YorktownHeights?! Working there was one of my all time dreams! Tell us more about it!
I loved working at Yorktown (Upper New-York State; mainly a research center for IBM). I think that, if I could have worked at the IBM Research I joined in 1983 for my entire life, I would have hated "retiring", because despite my long hours, I never thought of working there as "work".
My job, at least at first, was to make it easier for users of personal computers to get their work done. I did that with telephone consulting, weekly seminars, and the creation of a long series of software packages, many of which accidentally escaped IBM such that you might have encountered them. Only once, in that time, did I build a program that somebody else asked me to build. Over and over again, I discovered needs that IBM Research employees had and built software (often in collaboration with others) to satisfy those needs.
Among them were such varied offerings as The Yorktown PC User's Workbench (one of the first soup to nuts software installations delivered to users on new PC's), FileMan? (which evolved, with SubTree? Plus (STP), into OS/2 and MicroSoft Windows File Manager), HELP (possibly the first tag or intent-based hypermedia markup system and one of the first hypermedia systems to enable distribution of hypertext from network servers to hypermedia browsers; HELP became OS/2 Help Manager, a U.S. Government maintenance document system, and several other products), the E editor (eventually OS/2 enhanced editor and, through a rewrite, SlickEdit), and others systems. In other words, I had a blast.
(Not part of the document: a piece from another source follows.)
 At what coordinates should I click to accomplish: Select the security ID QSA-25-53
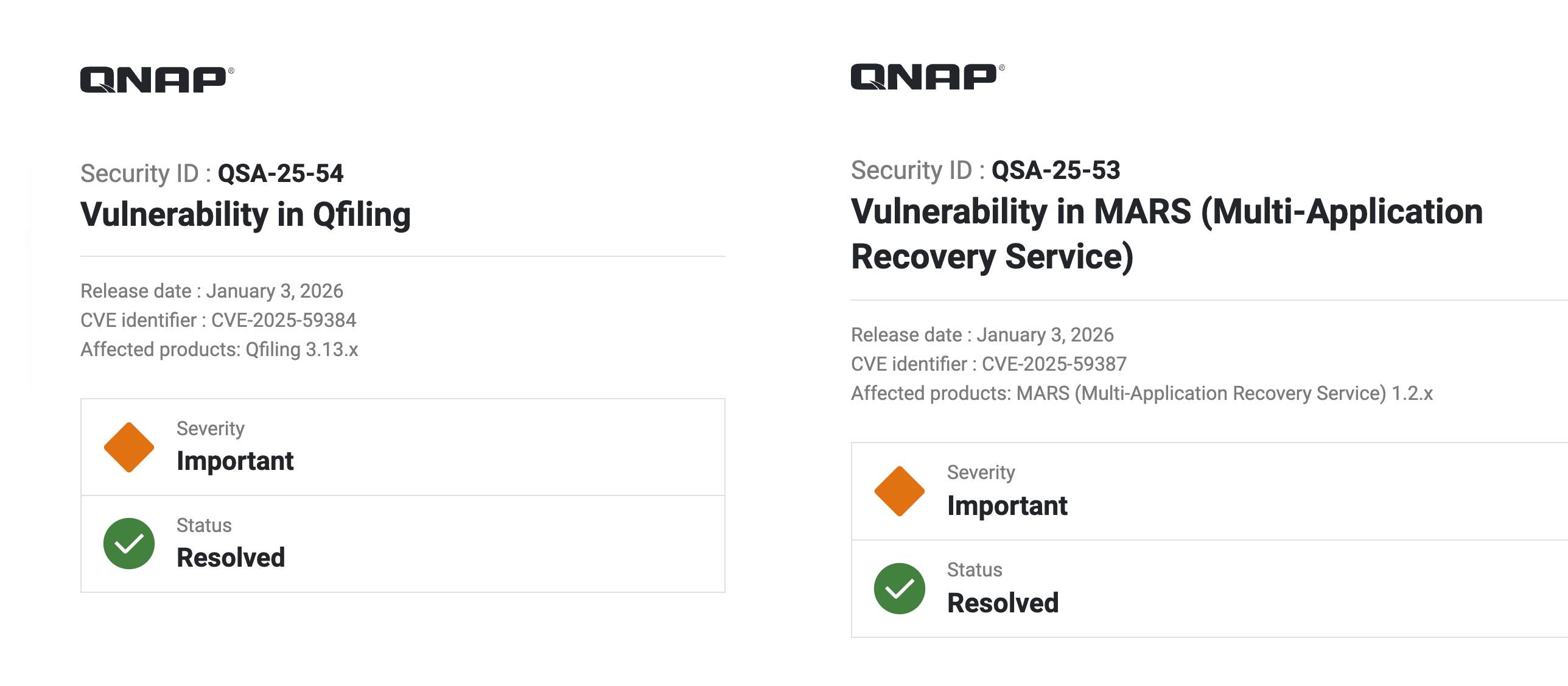[1056, 170]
Later my attention turned to my primary research interest, computer mediated communication, as I operated and enhanced (again in collaboration with others) IBM's global computer conferencing systems. Starting in about 1989, the development focus for conferencing turned to moving Mike Cowleshaw's outstanding Tools/Toolsrun system from VM to local network servers.
But 1989 marks something of a major turning point for IBM Research. It's about that time that Development started to become the big D of the division and R started to become a little R. I never did another day of work in IBM, starting about that time, where I didn't have to find the funding for my work outside the division. I did that very successfully for about ten years, but by then I had even had to move my research and developement team from IBM Research to IBM Global Services. IBM Research was no longer interested in research projects that didn't promise development returns in six to twelve months. That, unfortunately, hasn't changed much since (my significant other retired from IBM Research eight months ago, so I'm still pretty in touch with what's happening there).
It's still a great place to work. There were, and still are, a lot of very smart people there who do interesting things. Many of them are still friends. I don't question, however, that almost none of the software that I built while I was at IBM Research would never have been built at all under the current management system.
Funny how times change. Hope I didn't burst your fantasy.
-- DavisFoulger
Questions
Profitable research projects?
(db) When I approached IBM many years ago, I had a feeling a lot of money was wasted in research projects that would never make a penny. Just about everyone was into research, it seemed. Were any of those research projects profitable?
Lou Gerstner enters
(db) Did Lou Gerstner actually do the clean-up and gear the company towards services?
Partnering with an IBMer
(db) Is it true that in those days, if you approached an IBMer with a project, if he liked it, you could join the company and work on the project? Is that another urban legend?'
Patents
(db) IBM was the company getting the most patents in the world at one point. Right?
How an idea got funding
(db) When you had an idea for a research, how did it work? How would you get the funding? And if the product you worked on got marketed, were you getting a cut of the profits?
Submissions from the outside
(db) I know an IBM division examines projects submitted by persons from the outside. Do they actually really examine projects or is their role purely to give the impression of openness?
OS2 and Windows 3.1
(db) I never understood how the split between IBM and Microsoft happened. Weren't both companies jointly working on OS2? What happened all of a sudden? Why did Microsoft fork to Windows 3.1 and start commercializing it? What was the deal for OS2 between those two companies?